======== PROVIDED PASSAGE ========

After a nearly four-month delay, the Louisville Pride Foundation cut the ribbon on what will be a major LGBTQ+ community resource moving forward.

LOUISVILLE, Ky. — Louisville has officially opened the city's first LGBTQ+ community center in 40 years.

On National Coming Out Day, the Louisville Pride Foundation and other community leaders held a ribbon cutting to make a years-long vision a reality.

"Pride is so much fun, it's wonderful, but there is work to be done all year round"Louisville Pride Foundation Board Chair Erin Smith said.

Starting Tuesday, the Louisville Pride Center will be open every Monday through Thursday from Noon-7 p.m. as a safe and affirming gathering space, and one specifically tailored for the LGBTQ+ community to find services.

After a nearly four-month delay to finish floor resurfacing and other aesthetic work, the center is ready to move forward as a major resource hub for individuals, as well as businesses and non-profit organizations.

It’s also designed specifically to direct LGBTQ people to mental health services, including with therapists on site.

According to a release, the Louisville Pride Center began operating on a limited basis in March. Louisville Pride Foundation Executive Director Mike Slaton says while it's now fully operational, the center still needs a few more renovations to be finished.

“It’s extremely accessible now, and it’s extremely helpful to have Mike provide the service for us -- or at least be able to provide that groundwork for everything," said Ellie Bates, a therapist for the group called Transcending Stigma.

After a ribbon cutting and open house Tuesday afternoon, LGBTQ advocates from Louisville and Southern Indiana welcomed activists from Turkey right inside one of the meeting rooms. They discussed ways to sustain advocacy efforts in the city and around the globe, amid social and political opposition. 

They also explained the similarities and differences between Turkey and the United States. 

"We are fighting and you are fighting against the same argument, that is family values, that we are 'anti-family values,'" one member of the delegation said through a translator. "Our counter-argument is that we are actually supporting families and the argument that blames us for being anti-family is actually the one that's breaking down the families because we have families and by coming together we are trying to establish families."

It’s just one of the many kinds of discussions that'll happen inside the center. The initiative to bring it to fruition started back in Nov. 2020 to better serve the needs of the community.

========

*WHAT YOU WILL DO:*
A) Summarize the Louisville Pride Center article in two sentences.
B) Please write out the part of the Louisville Pride Center article that opens with the words containing "After a nearly four-month delay, the" and closes with "in 40 years.".

======== LISTED ENTRIES ========

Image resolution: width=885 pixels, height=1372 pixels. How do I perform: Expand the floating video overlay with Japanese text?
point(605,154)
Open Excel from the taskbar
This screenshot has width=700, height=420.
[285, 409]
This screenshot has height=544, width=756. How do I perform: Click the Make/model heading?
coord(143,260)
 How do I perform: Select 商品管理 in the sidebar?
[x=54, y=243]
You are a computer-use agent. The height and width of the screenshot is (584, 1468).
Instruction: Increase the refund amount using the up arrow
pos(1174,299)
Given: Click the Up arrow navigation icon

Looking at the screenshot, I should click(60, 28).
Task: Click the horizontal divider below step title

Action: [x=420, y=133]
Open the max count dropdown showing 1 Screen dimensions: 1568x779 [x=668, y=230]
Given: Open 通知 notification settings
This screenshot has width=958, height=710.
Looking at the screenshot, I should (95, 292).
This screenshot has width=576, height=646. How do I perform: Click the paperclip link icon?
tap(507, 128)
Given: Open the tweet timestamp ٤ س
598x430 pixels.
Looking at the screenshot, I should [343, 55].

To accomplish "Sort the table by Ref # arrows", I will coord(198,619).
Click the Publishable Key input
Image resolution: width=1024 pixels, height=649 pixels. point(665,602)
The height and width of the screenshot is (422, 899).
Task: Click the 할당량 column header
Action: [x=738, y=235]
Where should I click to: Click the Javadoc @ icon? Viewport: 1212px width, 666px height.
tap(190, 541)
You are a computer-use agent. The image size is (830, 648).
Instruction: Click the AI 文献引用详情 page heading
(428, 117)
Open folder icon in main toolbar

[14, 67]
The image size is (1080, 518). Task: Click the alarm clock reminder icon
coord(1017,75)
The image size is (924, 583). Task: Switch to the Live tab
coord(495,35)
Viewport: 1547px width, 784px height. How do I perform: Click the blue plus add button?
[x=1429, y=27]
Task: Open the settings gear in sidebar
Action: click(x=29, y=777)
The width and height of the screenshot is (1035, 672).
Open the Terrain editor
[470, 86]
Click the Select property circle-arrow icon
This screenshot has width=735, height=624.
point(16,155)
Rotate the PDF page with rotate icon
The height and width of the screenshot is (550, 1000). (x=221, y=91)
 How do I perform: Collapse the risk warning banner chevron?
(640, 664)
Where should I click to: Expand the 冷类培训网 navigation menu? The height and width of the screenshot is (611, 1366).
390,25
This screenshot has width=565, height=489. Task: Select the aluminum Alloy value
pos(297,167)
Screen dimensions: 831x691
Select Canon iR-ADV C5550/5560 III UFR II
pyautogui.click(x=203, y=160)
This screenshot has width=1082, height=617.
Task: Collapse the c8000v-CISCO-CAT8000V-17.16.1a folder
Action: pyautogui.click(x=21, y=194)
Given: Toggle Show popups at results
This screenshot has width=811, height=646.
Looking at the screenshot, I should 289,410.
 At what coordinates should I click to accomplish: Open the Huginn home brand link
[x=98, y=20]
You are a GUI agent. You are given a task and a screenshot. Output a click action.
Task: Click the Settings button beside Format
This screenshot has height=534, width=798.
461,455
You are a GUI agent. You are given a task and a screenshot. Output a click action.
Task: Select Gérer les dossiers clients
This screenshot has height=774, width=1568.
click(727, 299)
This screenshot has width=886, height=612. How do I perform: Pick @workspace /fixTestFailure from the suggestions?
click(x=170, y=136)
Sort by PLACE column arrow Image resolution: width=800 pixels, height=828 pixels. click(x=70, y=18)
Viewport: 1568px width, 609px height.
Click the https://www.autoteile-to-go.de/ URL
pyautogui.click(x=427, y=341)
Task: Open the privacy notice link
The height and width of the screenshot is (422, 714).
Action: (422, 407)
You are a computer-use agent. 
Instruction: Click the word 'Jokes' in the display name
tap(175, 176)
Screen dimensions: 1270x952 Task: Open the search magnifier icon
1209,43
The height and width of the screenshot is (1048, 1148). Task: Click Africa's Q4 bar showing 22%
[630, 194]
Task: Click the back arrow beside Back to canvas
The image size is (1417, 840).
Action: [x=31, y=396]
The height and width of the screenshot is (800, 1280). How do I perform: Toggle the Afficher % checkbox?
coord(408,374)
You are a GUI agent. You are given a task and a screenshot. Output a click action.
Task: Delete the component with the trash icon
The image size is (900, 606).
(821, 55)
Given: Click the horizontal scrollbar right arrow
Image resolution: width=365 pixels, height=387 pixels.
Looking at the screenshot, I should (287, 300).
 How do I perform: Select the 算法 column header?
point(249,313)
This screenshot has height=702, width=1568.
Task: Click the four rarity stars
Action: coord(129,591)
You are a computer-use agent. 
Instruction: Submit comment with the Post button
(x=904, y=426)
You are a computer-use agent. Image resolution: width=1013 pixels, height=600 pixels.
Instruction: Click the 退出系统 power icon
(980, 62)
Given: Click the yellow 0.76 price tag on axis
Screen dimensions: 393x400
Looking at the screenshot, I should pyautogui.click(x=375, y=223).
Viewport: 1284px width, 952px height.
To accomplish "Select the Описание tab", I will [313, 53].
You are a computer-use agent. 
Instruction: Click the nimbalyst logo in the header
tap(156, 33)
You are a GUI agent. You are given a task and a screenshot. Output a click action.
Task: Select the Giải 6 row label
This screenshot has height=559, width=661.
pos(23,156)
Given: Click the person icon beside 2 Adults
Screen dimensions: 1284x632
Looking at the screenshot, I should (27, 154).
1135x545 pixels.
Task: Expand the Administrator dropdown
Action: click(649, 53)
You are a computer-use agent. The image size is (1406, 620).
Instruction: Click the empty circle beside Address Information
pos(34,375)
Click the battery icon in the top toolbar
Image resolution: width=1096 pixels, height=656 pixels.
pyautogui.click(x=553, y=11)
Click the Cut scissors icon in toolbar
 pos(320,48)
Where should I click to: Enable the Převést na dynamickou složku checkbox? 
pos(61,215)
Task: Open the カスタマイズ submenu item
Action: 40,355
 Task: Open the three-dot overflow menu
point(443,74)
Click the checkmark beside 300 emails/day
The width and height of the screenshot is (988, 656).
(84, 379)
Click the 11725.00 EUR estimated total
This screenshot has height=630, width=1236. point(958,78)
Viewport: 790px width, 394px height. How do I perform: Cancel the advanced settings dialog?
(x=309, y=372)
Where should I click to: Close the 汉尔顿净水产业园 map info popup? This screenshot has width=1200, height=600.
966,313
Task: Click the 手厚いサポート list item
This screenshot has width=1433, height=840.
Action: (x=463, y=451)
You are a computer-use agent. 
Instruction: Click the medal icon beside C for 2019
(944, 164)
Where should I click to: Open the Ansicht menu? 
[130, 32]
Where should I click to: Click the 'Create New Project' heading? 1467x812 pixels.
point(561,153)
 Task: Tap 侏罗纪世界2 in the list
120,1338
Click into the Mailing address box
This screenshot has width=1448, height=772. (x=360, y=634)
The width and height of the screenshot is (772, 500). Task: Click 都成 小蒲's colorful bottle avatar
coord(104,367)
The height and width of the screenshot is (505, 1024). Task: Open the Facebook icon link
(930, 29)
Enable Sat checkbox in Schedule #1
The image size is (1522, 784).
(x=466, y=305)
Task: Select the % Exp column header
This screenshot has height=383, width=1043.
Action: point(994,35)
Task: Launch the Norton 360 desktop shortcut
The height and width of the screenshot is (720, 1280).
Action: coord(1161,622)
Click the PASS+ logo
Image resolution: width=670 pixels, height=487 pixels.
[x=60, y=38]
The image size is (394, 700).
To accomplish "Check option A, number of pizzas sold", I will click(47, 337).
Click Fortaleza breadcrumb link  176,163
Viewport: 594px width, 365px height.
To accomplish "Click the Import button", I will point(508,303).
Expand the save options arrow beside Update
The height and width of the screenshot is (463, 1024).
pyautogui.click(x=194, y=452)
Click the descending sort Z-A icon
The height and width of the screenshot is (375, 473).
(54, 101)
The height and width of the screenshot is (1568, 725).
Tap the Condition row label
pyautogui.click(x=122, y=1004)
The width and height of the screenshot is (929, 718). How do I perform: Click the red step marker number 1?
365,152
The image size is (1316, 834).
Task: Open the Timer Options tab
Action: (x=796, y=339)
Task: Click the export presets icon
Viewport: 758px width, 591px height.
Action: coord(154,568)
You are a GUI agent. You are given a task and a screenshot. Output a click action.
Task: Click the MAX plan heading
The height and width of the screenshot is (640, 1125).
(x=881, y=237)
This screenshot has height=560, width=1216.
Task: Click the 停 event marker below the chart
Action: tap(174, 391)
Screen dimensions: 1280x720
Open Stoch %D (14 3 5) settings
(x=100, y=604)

========

*LIST OF SOLUTIONS:*
A) After a nearly four-month delay for floor resurfacing and other aesthetic work, the Louisville Pride Foundation held a ribbon cutting on National Coming Out Day to open the city's first LGBTQ+ community center in 40 years. The Louisville Pride Center will be open Monday through Thursday from noon to 7 p.m. as a safe and affirming gathering space and resource hub, including directing LGBTQ people to mental health services with therapists on site.

B)
After a nearly four-month delay, the Louisville Pride Foundation cut the ribbon on what will be a major LGBTQ+ community resource moving forward.

LOUISVILLE, Ky. — Louisville has officially opened the city's first LGBTQ+ community center in 40 years.